• **PROVIDED TEXT**:
[Start of section]
Information provided by: Chaparral Animal Hospital

18432 North Cave Creek Road

Phoenix, Arizona 85032

602-992-4700     Fax: 602-992-1154





1.  Recommended Worming Schedule
A.  Plan 1 - Strongid C (a continuous dewormer) added to the feed daily with Ivermectin* given spring & fall.
B.  Plan 2 - Worm adult horses in low density populations every three months using Ivermectin* three times and Strongid       paste once in the winter.  For horses less than two years old or in a high density population, worm every eight weeks       using a similar rotation.
C.  Begin worming foals at eight weeks of age and continue with Plan 1 or 2 above.
D.  Pregnant mares may be wormed safely but always check the product label to be sure it's safe.


2.  Recommended Vaccination Schedule

A.  Eastern & Western Encephalitis (sleeping sickness) and Tetanus once yearly in the spring.  Pregnant mares should be       vaccinated six weeks prior to their due date.
B.  Influenza twice yearly, spring and fall.  We currently recommend the intranasal vaccine.  Pregnant mares should be       vaccinated six weeks prior to their due date with the injectable product.
C.  Rhinopneumonitis - all horses should get the respiratory vaccine twice yearly in the spring and fall, while pregnant       mares should receive the abortion vaccine at five, seven and nine months of gestation.
D.  Strangles (Distemper or Strep.) vaccine once annually, usually in fall or when the disease is in your neighborhood. We       are currently using the intranasal vaccine.  Pregnant mares should be vaccinated six weeks prior to their due date with       the injectable product; however, these may not be approved in the pregnant horse.
E.  Rabies - an annual booster is optional for stabled horses and is recommended for horses exposed to wildlife, especially       in areas outside Maricopa County.
F.  Potomac Horse Fever - given yearly in the spring for horses traveling to areas where it is common (Midwest & Eastern       U.S.)


2.  Possible side effects of worming and/or vaccinations:

A.  Loss of appetite, soft feces, fever, lethargy, colic, soreness or swelling at the injection site, and nasal discharge when       the intranasal products are used.
B.  If these symptoms persist for more than 24 hours or are severe in nature, call the Veterinarian.
C.  There should be no exercise or riding for 24 hours after worming or vaccinations.


* Ivermectin is available as a drench wormer administered by Chaparral Animal Hospital and is the active ingredient in the    paste wormers Zimectrin, Equalan and Rotectin 1.
[End of section]
• **DATASET CONTENT**:
[Start of section]
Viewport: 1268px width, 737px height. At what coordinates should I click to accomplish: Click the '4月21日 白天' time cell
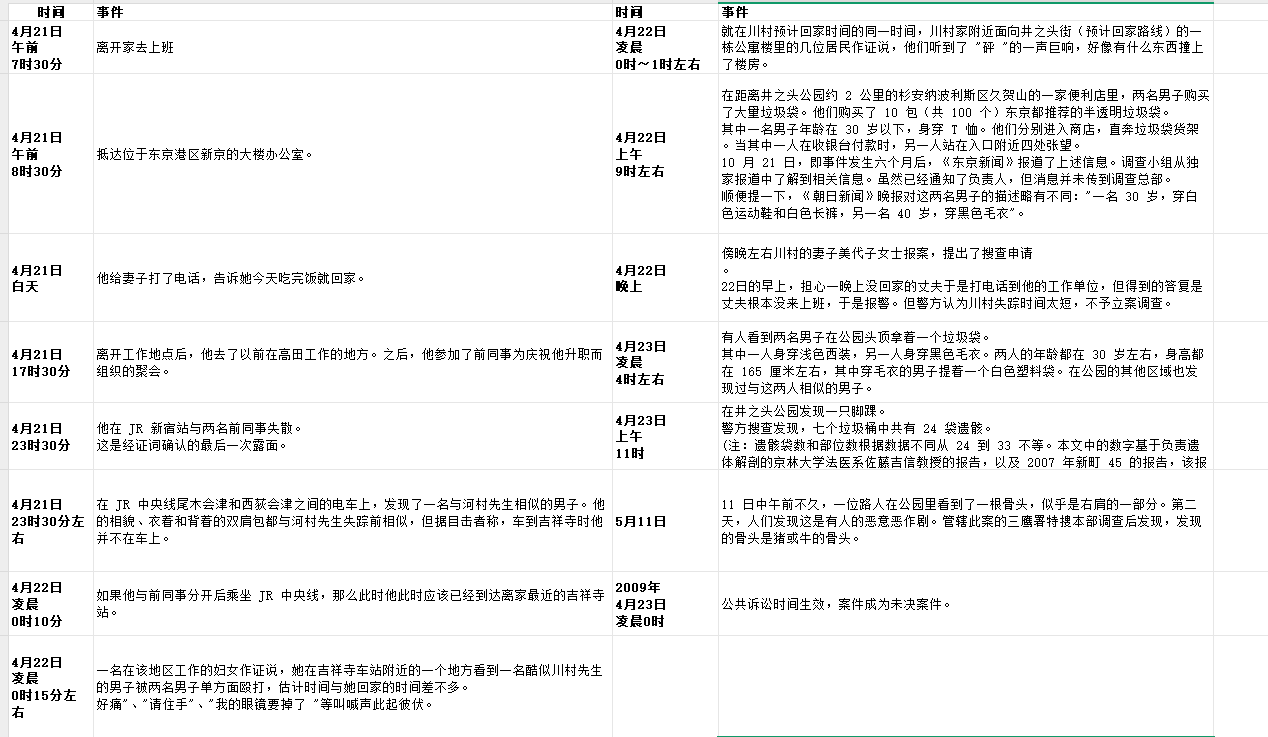pyautogui.click(x=50, y=278)
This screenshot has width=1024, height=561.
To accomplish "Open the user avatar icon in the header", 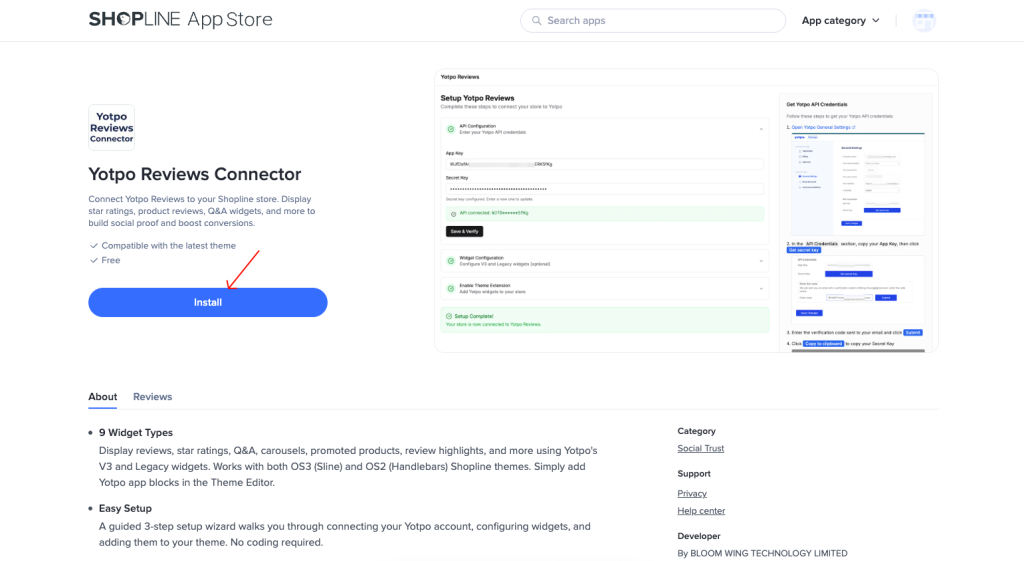I will tap(923, 21).
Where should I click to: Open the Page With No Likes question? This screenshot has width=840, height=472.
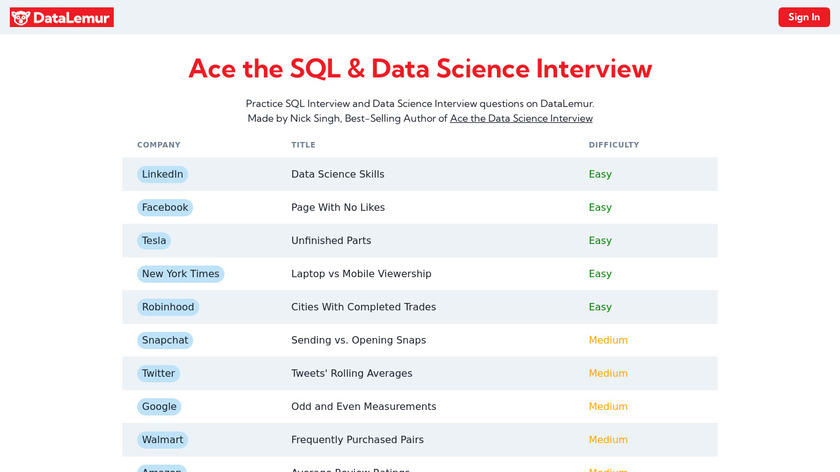[337, 207]
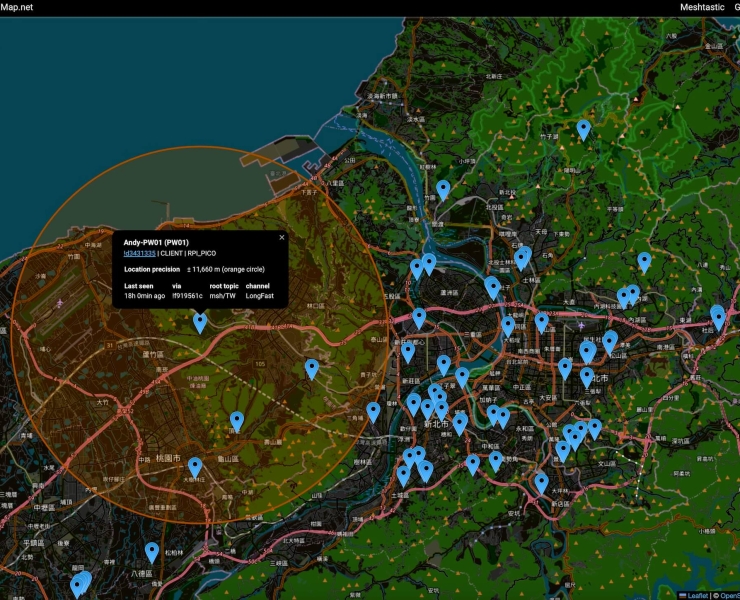740x600 pixels.
Task: Open the Leaflet attribution link
Action: 697,595
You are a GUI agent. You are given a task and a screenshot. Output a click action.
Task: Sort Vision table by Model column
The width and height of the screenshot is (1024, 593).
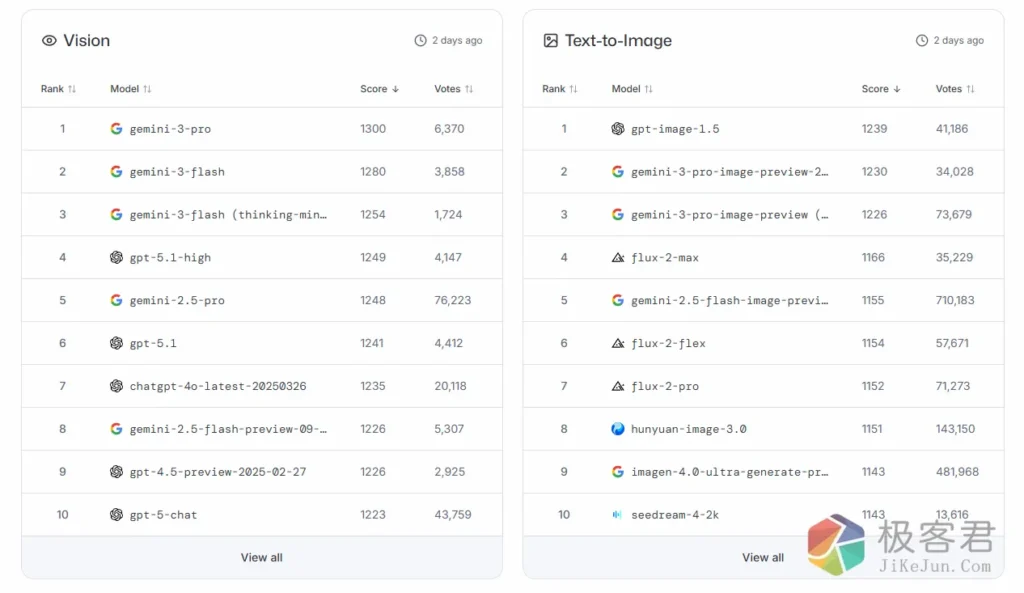(x=131, y=89)
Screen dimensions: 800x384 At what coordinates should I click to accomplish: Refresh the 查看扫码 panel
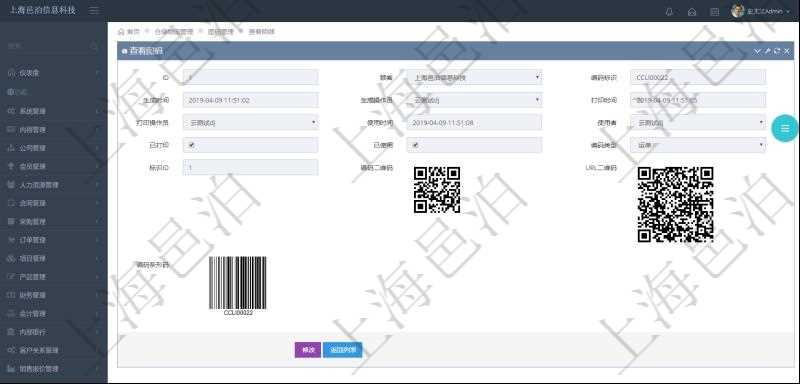(777, 51)
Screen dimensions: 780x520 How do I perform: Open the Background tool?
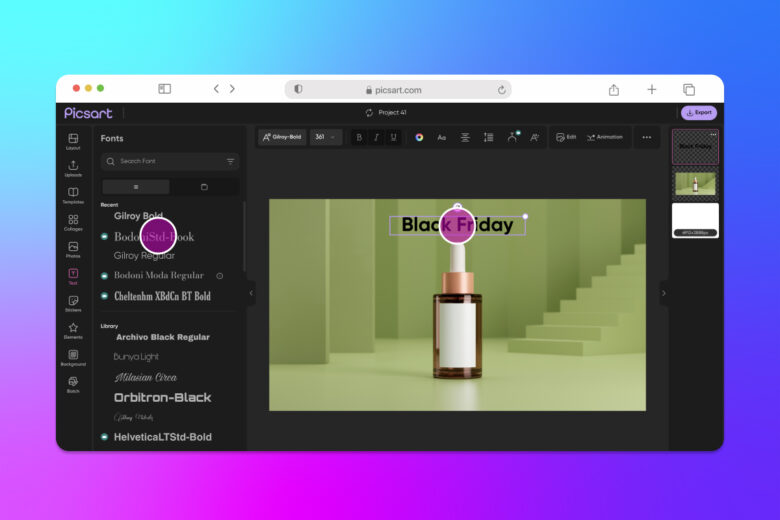(73, 358)
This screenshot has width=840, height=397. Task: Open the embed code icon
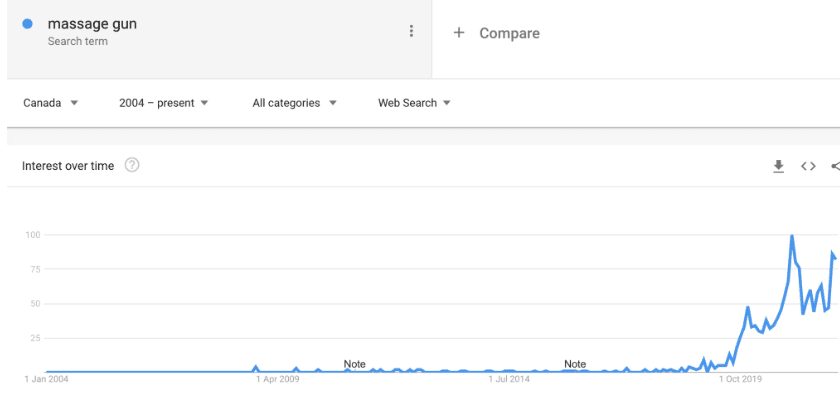coord(808,166)
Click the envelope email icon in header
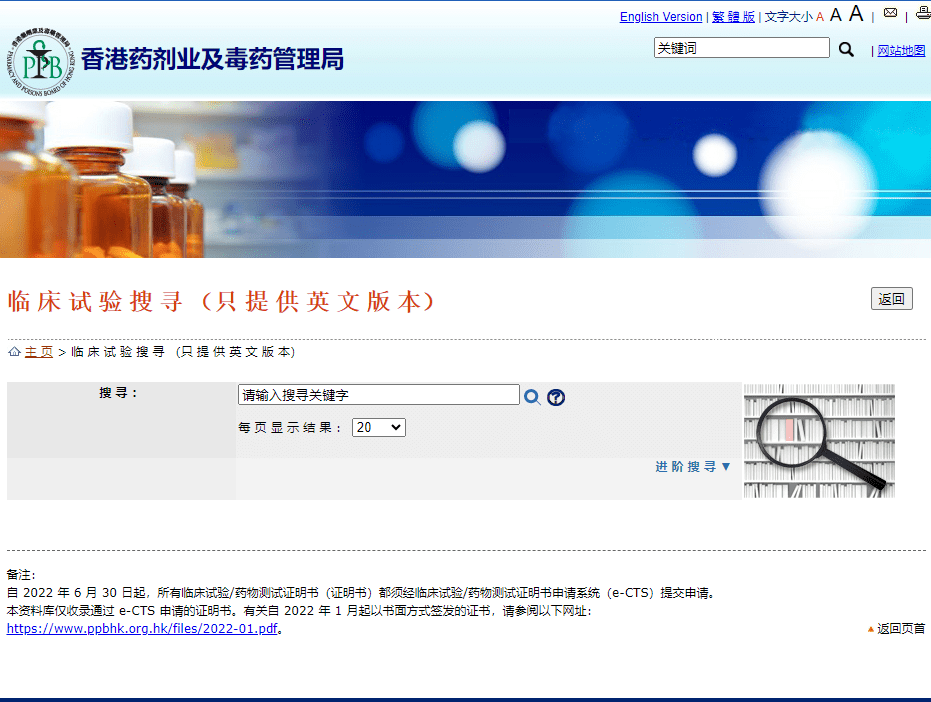 890,12
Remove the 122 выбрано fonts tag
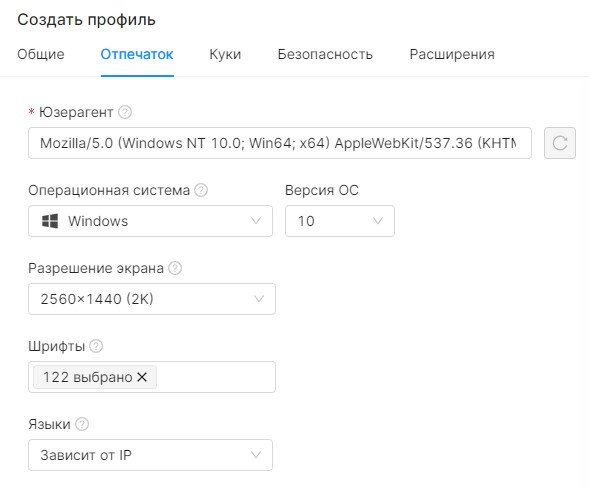Image resolution: width=589 pixels, height=489 pixels. tap(142, 377)
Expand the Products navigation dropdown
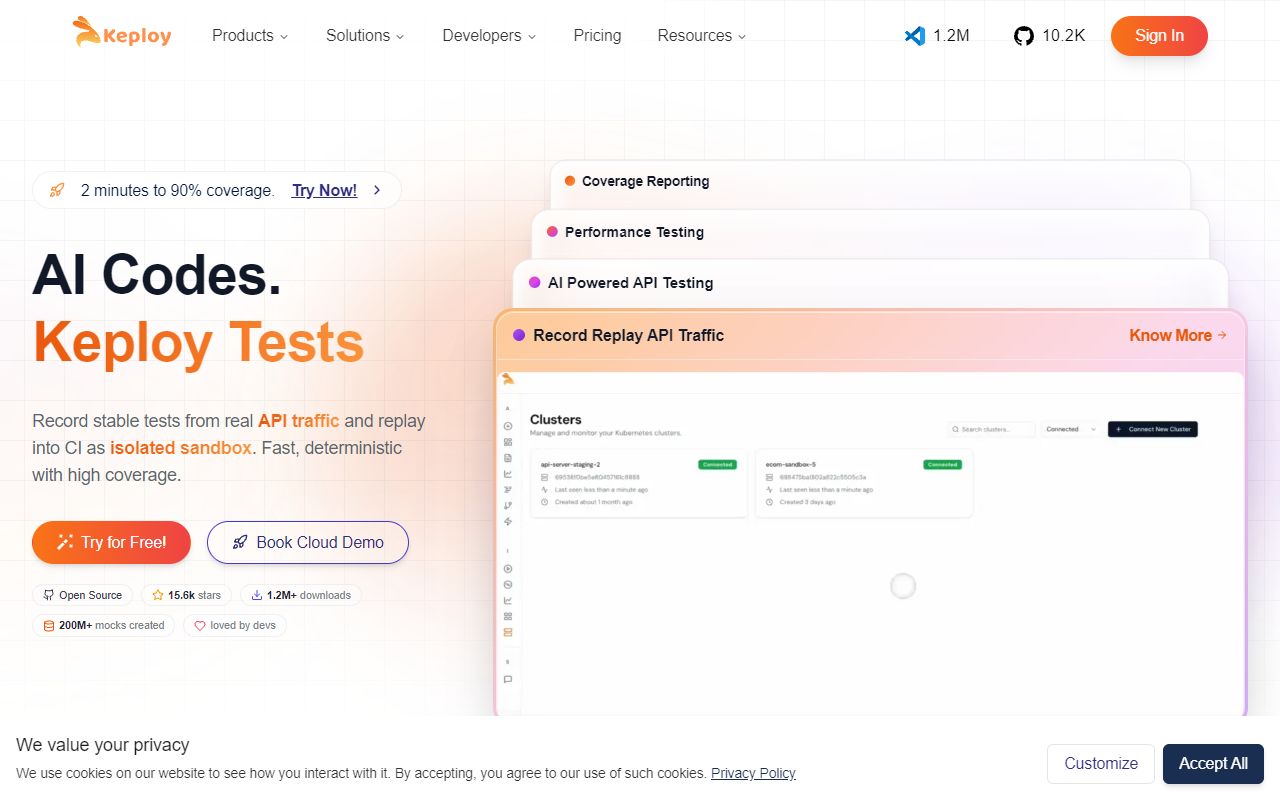 (x=249, y=35)
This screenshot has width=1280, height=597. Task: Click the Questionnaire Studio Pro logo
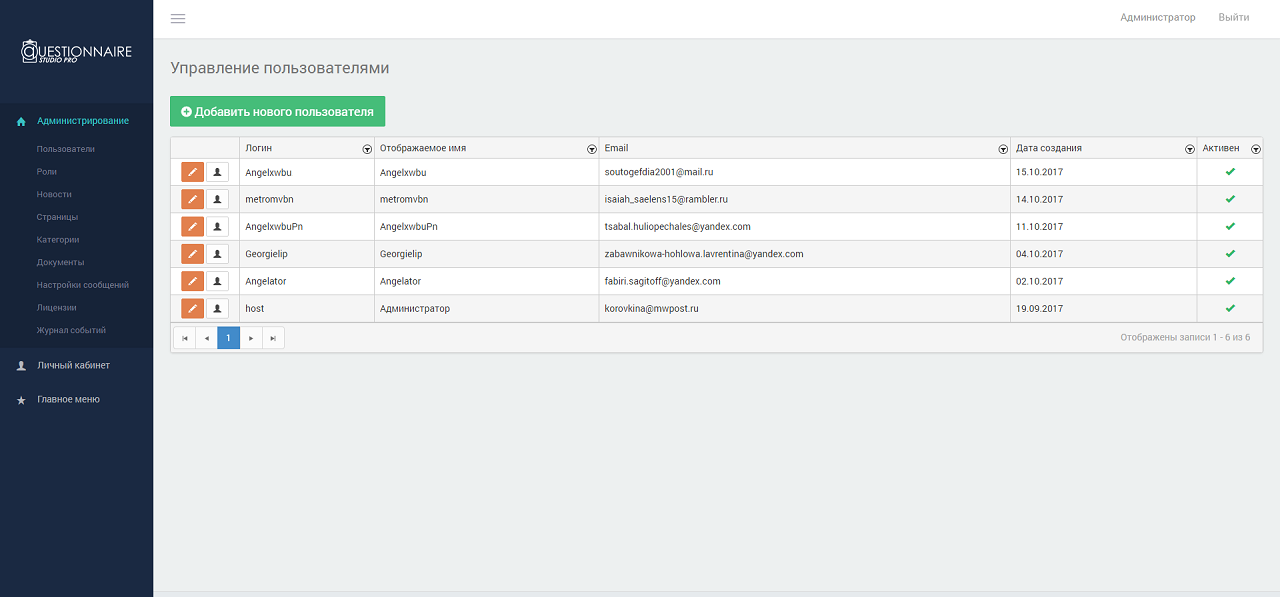(x=77, y=52)
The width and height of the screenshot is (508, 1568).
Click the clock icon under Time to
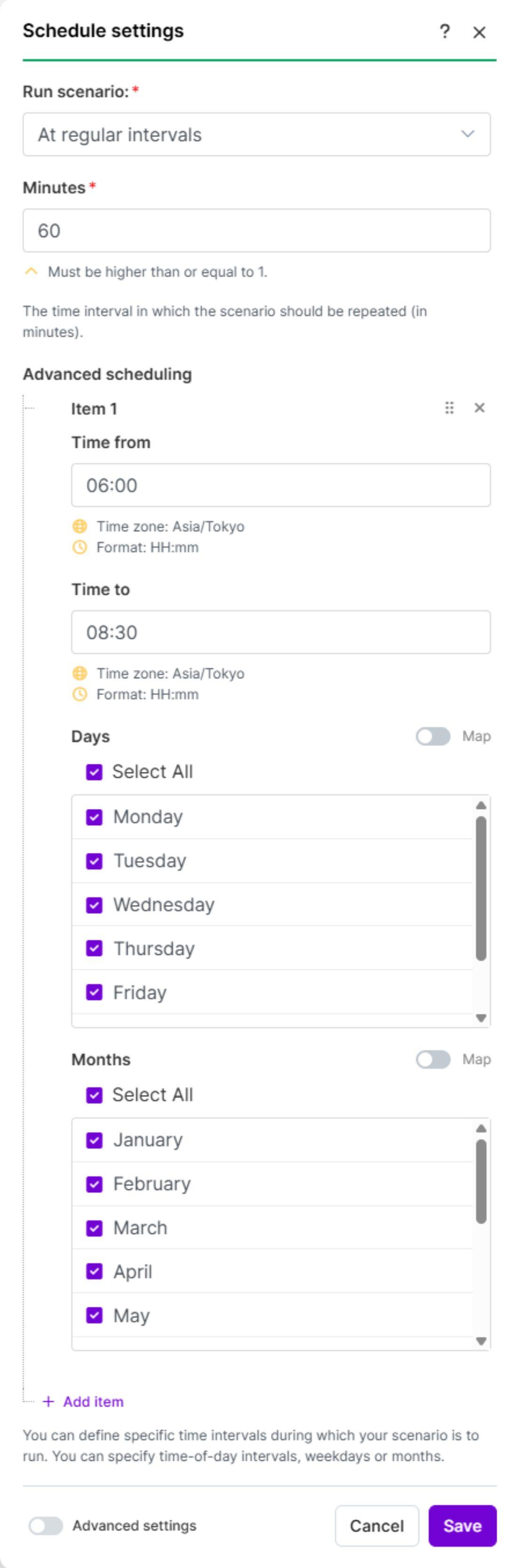point(80,695)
[End of section]
• **APPLY WHAT YOU READ**:
#1 List each possible side effect of worming or vaccinations named in the Chaparral Animal Hospital schedule.
#2 According to the Chaparral Animal Hospital schedule, at what age should foals begin worming?
#3 Return the part of the Chaparral Animal Hospital schedule starting at "C.  Begin worming" and ending at "months of gestation.".
The material comes from a separate source and has no connection to the text.

• **TASK SOLUTIONS**:
#1
Loss of appetite
Soft feces
Fever
Lethargy
Colic
Soreness or swelling at the injection site
Nasal discharge when the intranasal products are used

#2 At eight weeks of age.

#3
C.  Begin worming foals at eight weeks of age and continue with Plan 1 or 2 above.
D.  Pregnant mares may be wormed safely but always check the product label to be sure it's safe.


2.  Recommended Vaccination Schedule

A.  Eastern & Western Encephalitis (sleeping sickness) and Tetanus once yearly in the spring.  Pregnant mares should be       vaccinated six weeks prior to their due date.
B.  Influenza twice yearly, spring and fall.  We currently recommend the intranasal vaccine.  Pregnant mares should be       vaccinated six weeks prior to their due date with the injectable product.
C.  Rhinopneumonitis - all horses should get the respiratory vaccine twice yearly in the spring and fall, while pregnant       mares should receive the abortion vaccine at five, seven and nine months of gestation.